J’ai l’intention de faire travailler les ports de bras et l’engagement du dos, clef de voûte du mouvement. C’est le jeu dynamique des oppositions qui grâce à l’épaulement, fait « tenir » les formes (la plastique) et les fait s’enchaîner de manière harmonieuse. Le danseur qui ignore l’aspect avant tout fonctionnel de l’épaulement se voit contraint d’appliquer une force et une énergie inutiles. Prisonnier des difficultés, il se débat, sa danse paraît artificielle et forcée – tout le contraire du classicisme !
Après le cours, j’expliquerai peut-être les Principes qui sous-tendent les Jours de la Semaine.
Il se fait que le « comment ça marche ? », de la Méthode Cecchetti m’est venu en coup de tonnerre il y a quelques années, en pleine discussion avec des amis. J’ai d’ailleurs écrit plusieurs articles là-dessus (voir par exemple http://www.augustevestris.fr/article139.html). Penser consciemment à ces principes, les intégrer à la journée de travail, permettra déjà de faire avancer notre danse – quelle que soit l’école d’origine.
En 2014, j’ai décidé de créer un site Web, www.The CecchettiConnection.com ainsi qu’une chaîne Youtube de même nom, afin de réunir des articles de plusieurs sources et auteurs, des vidéos etc. sur la Méthode Cecchetti, le tout d’un point de vue nouveau.
Il m’a également semblé utile de tourner un documentaire sur les principes. Ainsi, à Londres, en août 2014, la première partie a été tournée avec le soutien de la Société Auguste Vestris ; il s’agit d’enchaînements choisis parmi ceux présentés pour l’Enrico Cecchetti Diploma. Ils sont dansés par Muriel Valtat, ancienne soliste du Royal Ballet, aujourd’hui professeur à l’Ecole supérieure de ballet du Québec. En effet, Muriel s’est mise à étudier la Méthode Cecchetti avec une véritable passion, et a bien voulu faire le voyage depuis Montréal pour tourner le film avec nous.

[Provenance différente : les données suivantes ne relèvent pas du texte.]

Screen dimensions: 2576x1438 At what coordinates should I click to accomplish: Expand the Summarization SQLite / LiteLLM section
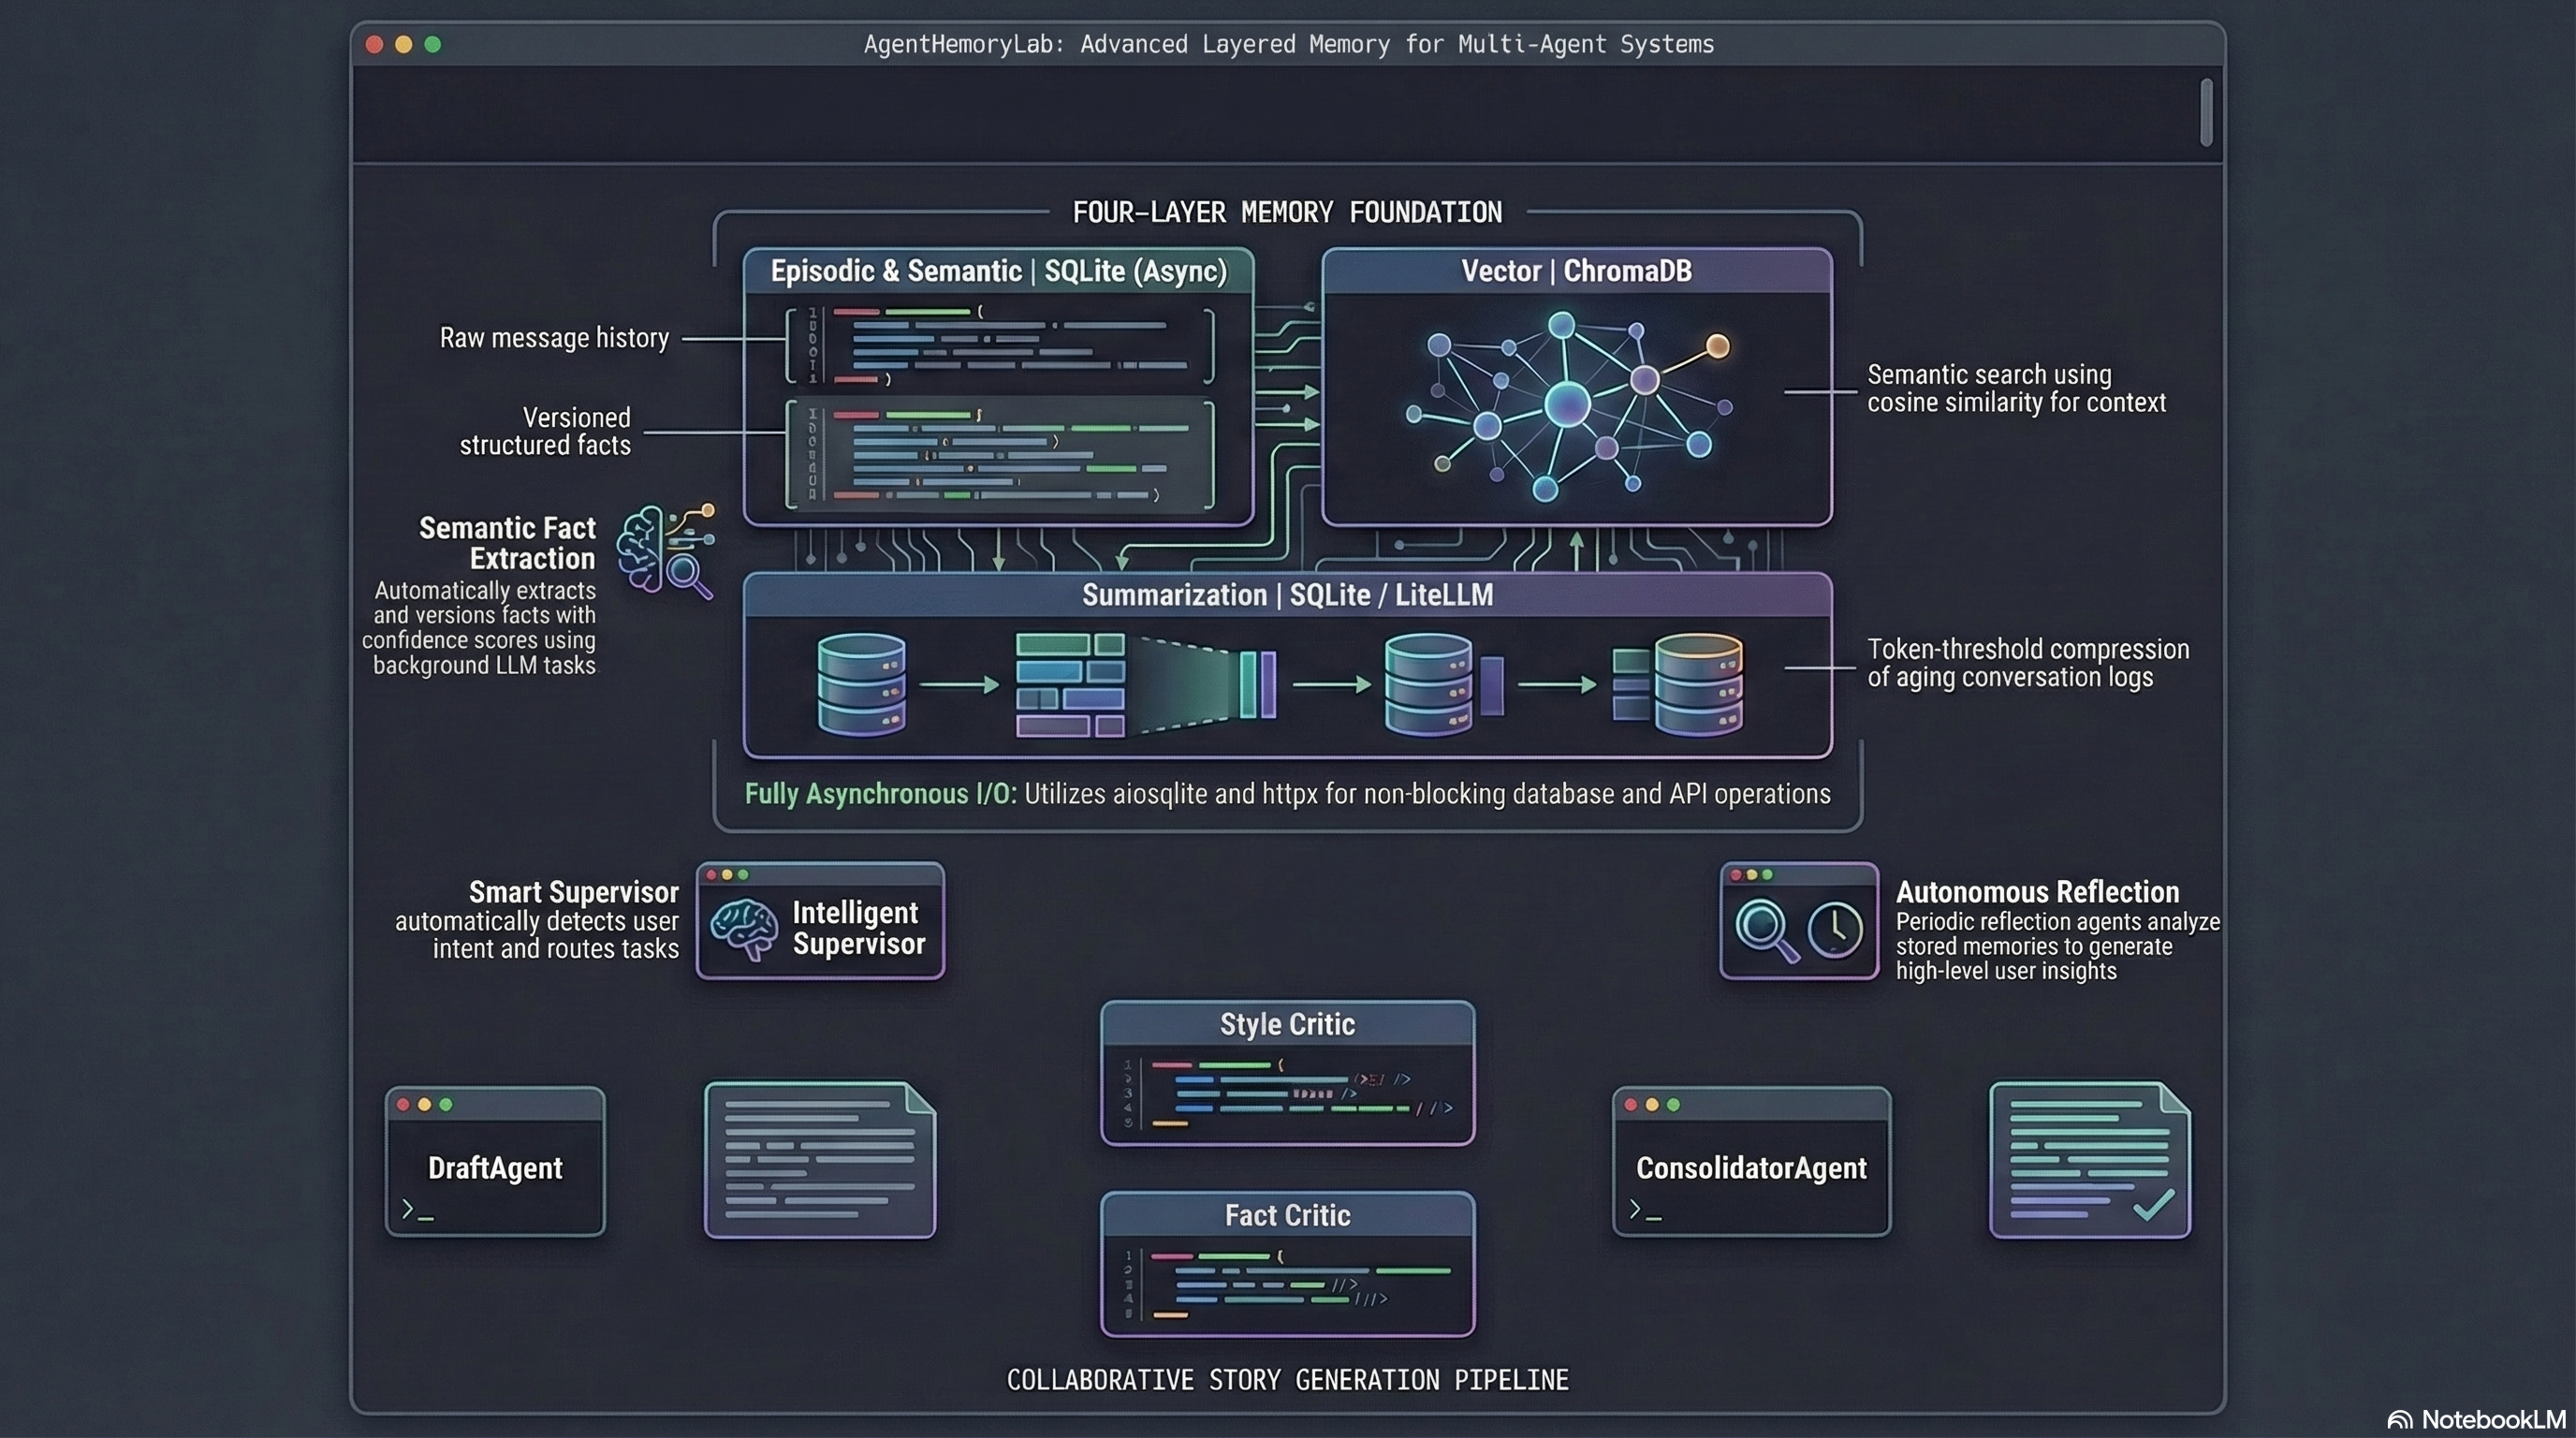[x=1288, y=594]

Cet été, en Italie, nous tournerons la deuxième partie avec les enchaînements pour homme, dansés par un professionnel italien. Si vos lecteurs souhaitent contribuer à la sortie du documentaire, je les y encourage :
Why did you choose the “Blue Bird” variations?”
Nous venons de voir que Petipa a créé le rôle de l’Oiseau Bleu pour un virtuose de l’allegro, en l’occurrence, Enrico Cecchetti ! Quant à la Princesse Florine, voilà une délicieuse variation de demi-caractère ; la gestuelle est très marquée, ainsi que l’épaulement. La variation met en jeu également le sbalzo caractéristique du travail de pointe italien.
Toujours là où l’on ne l’attendait pas, Enrico Cecchetti était un véritable volcan ! Donc, des surprises attendent les élèves à Redondanse pour la fin de semaine prochaine !
En tout dernier lieu, vos lecteurs auront l’indulgence de me permettre de rendre hommage ici à l’un des deux maîtres – l’autre étant Richard Glasstone – qui a le plus compté pour moi : Roger Tully, auteur du manuel « The Song sings the Bird » (Prémices du Geste Dansant). Roger a donné son dernier cours à Bedford Gardens ce jour même où je vous parle. D’une grande originalité, son enseignement m’a permis de reconnaître qu’écarter toute force superflue est la notion essentielle chez Cecchetti.
Julie Cronshaw, Londres, le 11 février 2015
Translated and edited by Katharine Kanter.